Exercise –
Print word for word the first line of the records below and every following line through the one containing "Given: Collapse the"; print nothing else.

Provided records –
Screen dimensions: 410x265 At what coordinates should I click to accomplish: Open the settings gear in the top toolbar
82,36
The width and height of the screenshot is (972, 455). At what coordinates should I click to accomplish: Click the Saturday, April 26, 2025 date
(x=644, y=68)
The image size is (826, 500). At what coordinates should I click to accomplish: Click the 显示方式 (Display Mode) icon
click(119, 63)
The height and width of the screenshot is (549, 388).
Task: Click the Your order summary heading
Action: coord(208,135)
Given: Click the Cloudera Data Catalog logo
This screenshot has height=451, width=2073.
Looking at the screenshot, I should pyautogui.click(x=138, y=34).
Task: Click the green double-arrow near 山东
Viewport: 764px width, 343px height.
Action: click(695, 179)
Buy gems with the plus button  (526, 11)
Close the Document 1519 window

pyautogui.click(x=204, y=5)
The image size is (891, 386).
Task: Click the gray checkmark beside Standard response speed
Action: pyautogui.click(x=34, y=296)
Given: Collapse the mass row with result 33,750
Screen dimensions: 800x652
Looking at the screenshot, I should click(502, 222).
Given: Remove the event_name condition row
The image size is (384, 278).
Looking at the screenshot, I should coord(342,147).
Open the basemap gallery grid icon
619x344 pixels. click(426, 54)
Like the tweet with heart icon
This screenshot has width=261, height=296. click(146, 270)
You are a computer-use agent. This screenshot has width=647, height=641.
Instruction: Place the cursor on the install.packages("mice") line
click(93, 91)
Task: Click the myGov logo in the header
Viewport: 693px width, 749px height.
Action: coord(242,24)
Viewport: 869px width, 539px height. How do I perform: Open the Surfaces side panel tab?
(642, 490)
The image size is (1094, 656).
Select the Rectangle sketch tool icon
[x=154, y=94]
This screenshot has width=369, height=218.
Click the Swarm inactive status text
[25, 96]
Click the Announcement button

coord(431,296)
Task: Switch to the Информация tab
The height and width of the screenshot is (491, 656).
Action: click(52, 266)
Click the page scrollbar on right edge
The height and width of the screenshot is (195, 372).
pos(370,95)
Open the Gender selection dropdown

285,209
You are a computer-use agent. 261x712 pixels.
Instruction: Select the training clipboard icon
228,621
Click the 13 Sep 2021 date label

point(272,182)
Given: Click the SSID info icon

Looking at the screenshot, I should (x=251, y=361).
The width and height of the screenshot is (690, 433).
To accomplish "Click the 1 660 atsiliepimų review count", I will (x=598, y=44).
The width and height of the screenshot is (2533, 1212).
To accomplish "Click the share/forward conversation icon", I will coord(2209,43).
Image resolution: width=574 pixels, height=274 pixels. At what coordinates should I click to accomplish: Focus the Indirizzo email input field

Result –
Screen dimensions: 410x265 At what coordinates should I click to accomplish: Open the settings gear in the top toolbar
82,36
The width and height of the screenshot is (972, 455). At what coordinates should I click to accomplish: Click the Saturday, April 26, 2025 date
(x=644, y=68)
The image size is (826, 500). At what coordinates should I click to accomplish: Click the 显示方式 (Display Mode) icon
click(119, 63)
The height and width of the screenshot is (549, 388).
Task: Click the Your order summary heading
Action: coord(208,135)
Given: Click the Cloudera Data Catalog logo
This screenshot has height=451, width=2073.
Looking at the screenshot, I should pyautogui.click(x=138, y=34).
Task: Click the green double-arrow near 山东
Viewport: 764px width, 343px height.
Action: click(695, 179)
Buy gems with the plus button  (526, 11)
Close the Document 1519 window

pyautogui.click(x=204, y=5)
The image size is (891, 386).
Task: Click the gray checkmark beside Standard response speed
Action: pyautogui.click(x=34, y=296)
Given: Collapse the mass row with result 33,750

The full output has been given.